2.3.  Stage 3

The Stage 3 assessment of value for money during procurement and delivery focuses on reconfirming that the selected scope and procurement options continue to deliver the best VfM and, in particular, that effectiveness of delivery remains on track.

Effective Delivery

  Stable scope with good change control

  Opportunities for market value engineering offered and delivered

  Stakeholders clearly managed

  Statutory processes progressed

  Realistic procurement timetable that recognises wider market activity

  Procurement strategy and timetable clearly communicated

  Procurement well resourced and managed to time / budget

  Thorough and robust evaluation strategy and process

  Commercial positions understood, agreed and documented clearly

  Standard contract positions adopted and derogations process followed

  Technical, financial and legal processes and documentation well integrated

  Affordability position maintained & aligned with scope / specification being procured

  Market failure / market abuse monitored and acted on if necessary

  Alternative financing approaches considered and evaluated

  Funding competition considered and implemented if required

  Financing terms evaluated to deliver a taut market financing package

  Robust contract management arrangements in place to maintain value in operation

The documentation of this assessment will generally be via Key Stage Reviews ("KSR") undertaken during the procurement phase and a business case prior to the award of a contract.

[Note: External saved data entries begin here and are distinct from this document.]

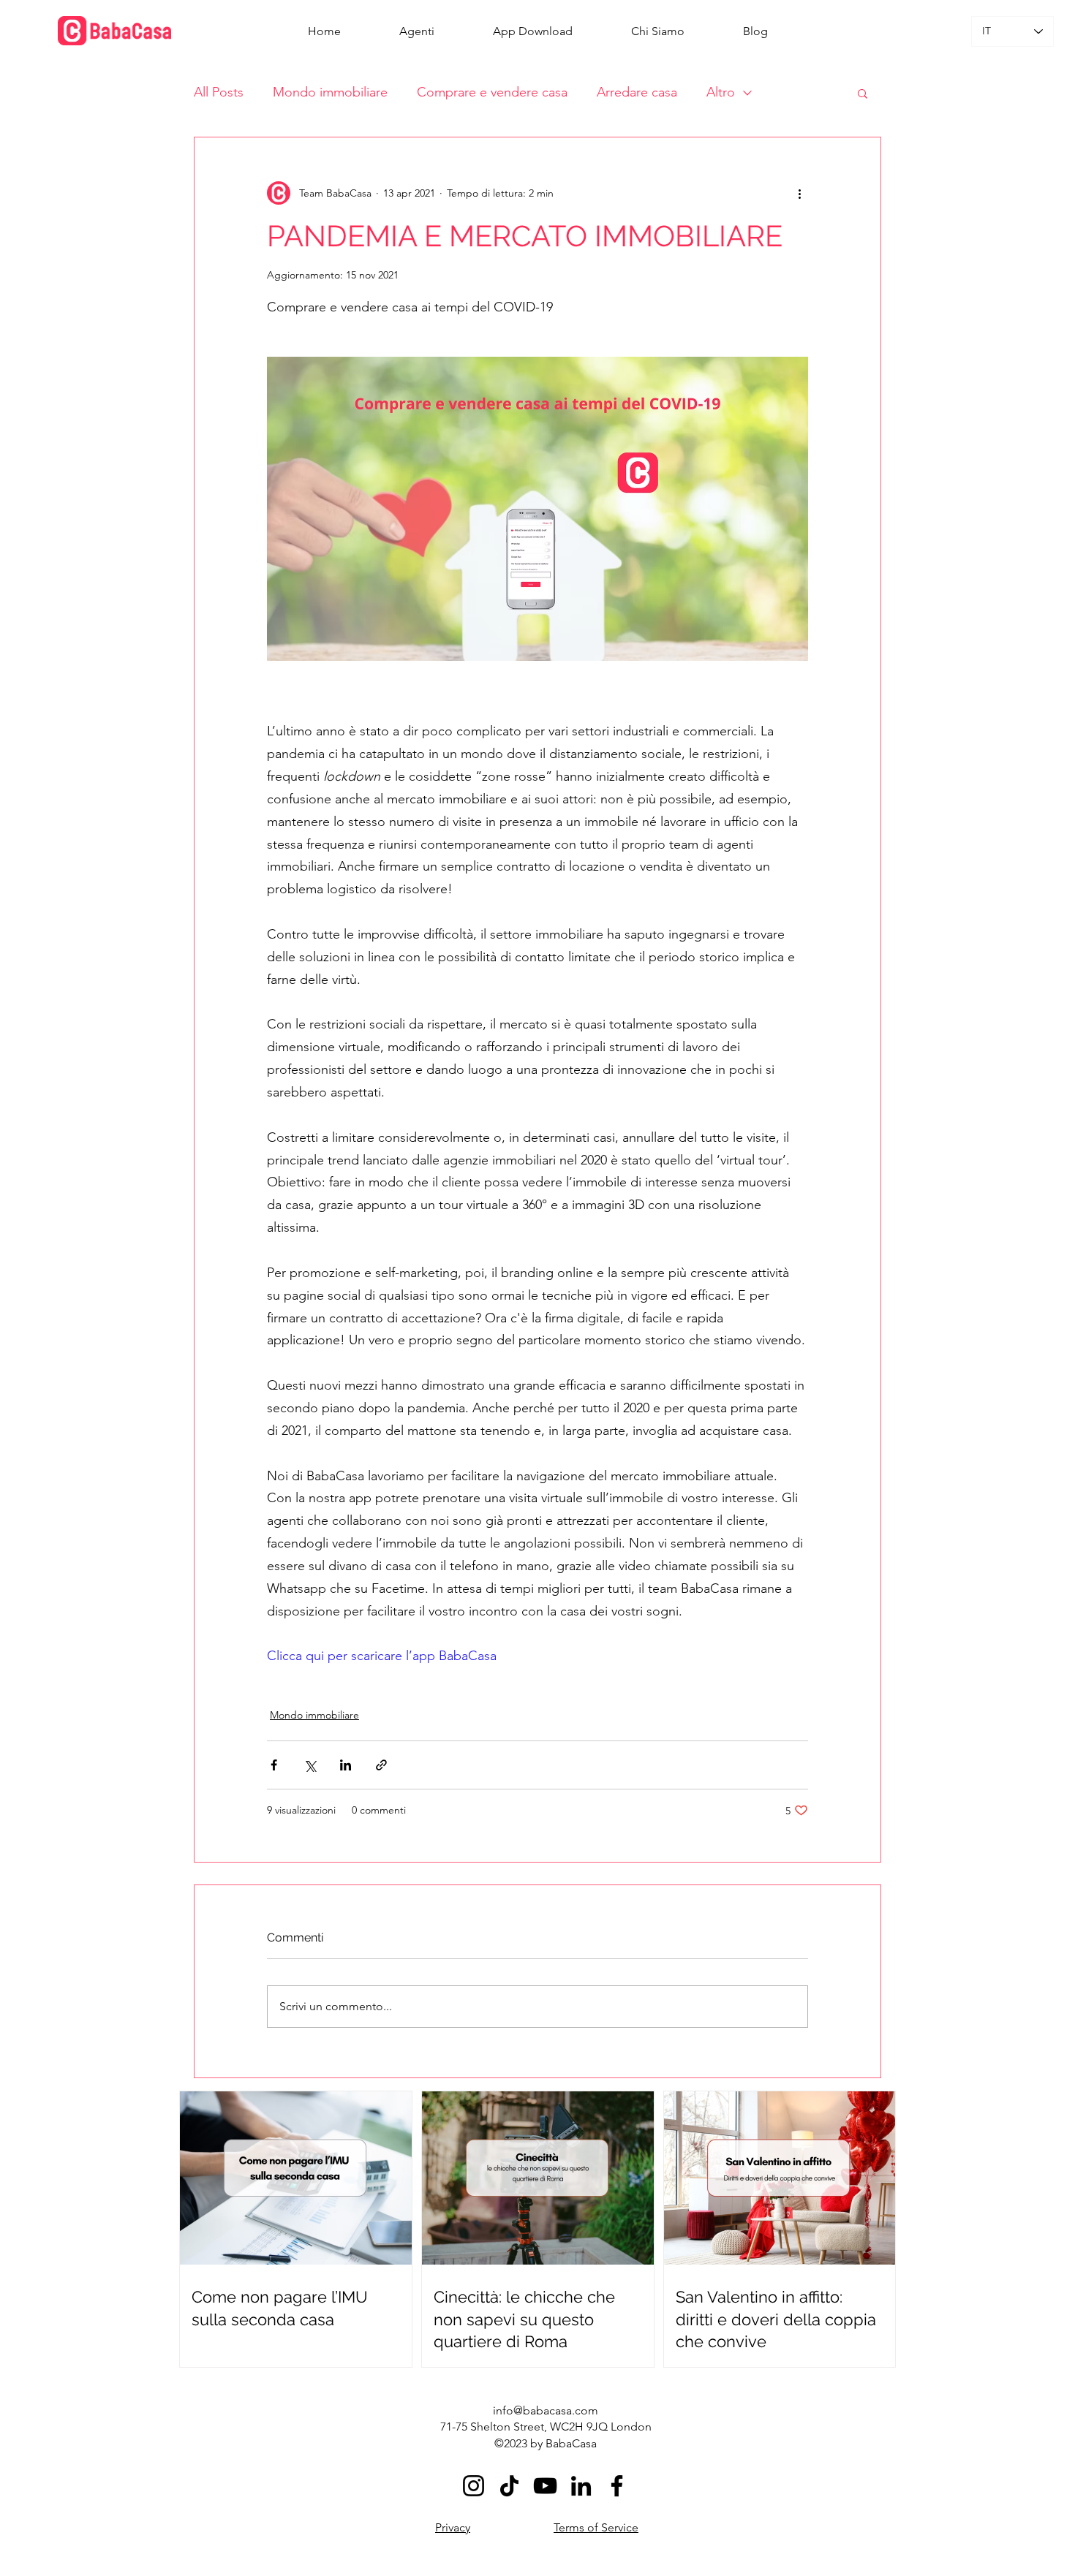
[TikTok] (509, 2485)
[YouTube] (545, 2485)
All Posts (219, 92)
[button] (863, 93)
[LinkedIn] (581, 2485)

Following contract award, the following steps to maintain value for money should be undertaken:

i)  a post-project review of the project development and procurement stage, focussing on the drivers of value for money identified at the outset and the extent to which these have been delivered and any lessons learned;

ii)  a project management plan covering construction, commissioning and operation focussing on continuity management.

Following building occupation the following steps to evaluate the value for money achieved should be completed:

i)  a post-occupancy evaluation involving systematic evaluation of opinion about the facilities / assets in use, from the perspective of the people who use them;

ii)  a refresh of the post-project review to include delivery, commissioning and handover phases.